The entries below need to be transcribed verbatim.
== INFORMATION SHOWN
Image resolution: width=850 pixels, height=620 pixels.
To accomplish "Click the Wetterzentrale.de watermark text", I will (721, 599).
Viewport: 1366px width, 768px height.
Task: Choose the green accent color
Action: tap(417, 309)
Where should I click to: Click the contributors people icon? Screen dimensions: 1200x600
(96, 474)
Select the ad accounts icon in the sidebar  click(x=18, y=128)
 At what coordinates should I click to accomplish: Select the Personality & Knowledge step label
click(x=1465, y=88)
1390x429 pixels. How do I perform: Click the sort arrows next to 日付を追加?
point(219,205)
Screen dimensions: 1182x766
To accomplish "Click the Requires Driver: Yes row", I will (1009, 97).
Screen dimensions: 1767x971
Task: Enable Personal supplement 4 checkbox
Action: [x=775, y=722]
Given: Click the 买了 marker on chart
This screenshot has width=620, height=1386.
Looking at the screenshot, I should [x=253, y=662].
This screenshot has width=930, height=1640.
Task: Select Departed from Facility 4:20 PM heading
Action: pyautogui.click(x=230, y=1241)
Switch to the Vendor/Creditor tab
====
§ **SOLUTION**
Image resolution: width=850 pixels, height=620 pixels.
To accomplish "Click the Wetterzentrale.de watermark text", I will (721, 599).
Viewport: 1366px width, 768px height.
Task: Choose the green accent color
Action: tap(417, 309)
Where should I click to: Click the contributors people icon? Screen dimensions: 1200x600
(96, 474)
Select the ad accounts icon in the sidebar  click(x=18, y=128)
 At what coordinates should I click to accomplish: Select the Personality & Knowledge step label
click(x=1465, y=88)
1390x429 pixels. How do I perform: Click the sort arrows next to 日付を追加?
point(219,205)
Screen dimensions: 1182x766
To accomplish "Click the Requires Driver: Yes row", I will (1009, 97).
Screen dimensions: 1767x971
Task: Enable Personal supplement 4 checkbox
Action: [x=775, y=722]
Given: Click the 买了 marker on chart
This screenshot has width=620, height=1386.
Looking at the screenshot, I should [x=253, y=662].
This screenshot has width=930, height=1640.
Task: Select Departed from Facility 4:20 PM heading
Action: pyautogui.click(x=230, y=1241)
Switch to the Vendor/Creditor tab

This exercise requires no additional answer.